Open TurboMa opened 4 weeks ago

TurboMa commented 4 weeks ago

Describe the issue This is actually not a issue but a simple question which is I have run bfcl generate on llama3.1 with python_ast test category and I got list of results from model. Next, If I want to get the score, when I run bfcl evaluate, it will directly compare the model generation with the standard answer or it will run again the model to generate new answer (run generation again inside evaluation)?

HuanzhiMao commented 3 weeks ago

bfcl generate generates the model response, bfcl evaluate takes the output from bfcl generate and compares them with ground truth. bfcl evaluate will not run the generation again.
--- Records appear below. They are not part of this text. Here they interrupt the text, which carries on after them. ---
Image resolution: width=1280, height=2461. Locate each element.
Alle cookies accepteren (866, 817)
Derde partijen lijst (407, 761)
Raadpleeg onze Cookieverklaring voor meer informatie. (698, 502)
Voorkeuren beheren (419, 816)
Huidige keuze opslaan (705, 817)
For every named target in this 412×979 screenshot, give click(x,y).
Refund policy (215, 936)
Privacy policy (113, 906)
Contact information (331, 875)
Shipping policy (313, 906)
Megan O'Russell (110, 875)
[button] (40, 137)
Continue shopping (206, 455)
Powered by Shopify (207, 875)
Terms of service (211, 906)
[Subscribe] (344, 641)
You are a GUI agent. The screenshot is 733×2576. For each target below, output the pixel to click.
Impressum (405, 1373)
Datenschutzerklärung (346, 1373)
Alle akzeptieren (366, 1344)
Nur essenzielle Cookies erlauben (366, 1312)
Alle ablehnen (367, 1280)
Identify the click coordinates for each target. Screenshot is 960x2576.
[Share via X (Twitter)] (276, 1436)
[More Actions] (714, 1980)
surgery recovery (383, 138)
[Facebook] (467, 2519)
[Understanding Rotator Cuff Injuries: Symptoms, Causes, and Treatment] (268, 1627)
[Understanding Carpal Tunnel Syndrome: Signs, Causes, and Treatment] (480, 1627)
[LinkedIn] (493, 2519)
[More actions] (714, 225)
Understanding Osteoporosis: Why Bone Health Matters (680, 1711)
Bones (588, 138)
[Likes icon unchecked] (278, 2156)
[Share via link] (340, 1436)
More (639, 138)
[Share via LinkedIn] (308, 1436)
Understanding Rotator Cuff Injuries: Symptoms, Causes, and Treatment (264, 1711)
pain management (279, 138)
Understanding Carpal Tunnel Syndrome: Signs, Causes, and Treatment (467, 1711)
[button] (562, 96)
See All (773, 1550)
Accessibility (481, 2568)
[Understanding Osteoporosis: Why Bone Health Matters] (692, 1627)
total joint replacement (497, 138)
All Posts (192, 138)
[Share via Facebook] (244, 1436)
TurboMa commented 3 weeks ago

bfcl generate generates the model response, bfcl evaluate takes the output from bfcl generate and compares them with ground truth. bfcl evaluate will not run the generation again.

Thanks @HuanzhiMao for the reply and I run it (Although there is a problem when generating the csv) and I got the acc for each dataset (I run the python_pst) test category. All the subsets are more or less result in the same acc with leaderboard except BFCL_V3_simple_score.json (I got 24.5 acc, and leaderboard is 49.58), any ideas? Thanks

HuanzhiMao commented 3 weeks ago

Thanks @HuanzhiMao for the reply and I run it (Although there is a problem when generating the csv) and I got the acc for each dataset (I run the python_pst) test category. All the subsets are more or less result in the same acc with leaderboard except BFCL_V3_simple_score.json (I got 24.5 acc, and leaderboard is 49.58), any ideas? Thanks

The simple category on the leaderboard is an unweighted average of BFCL_V3_simple, BFCL_V3_java, and BFCL_V3_javascript.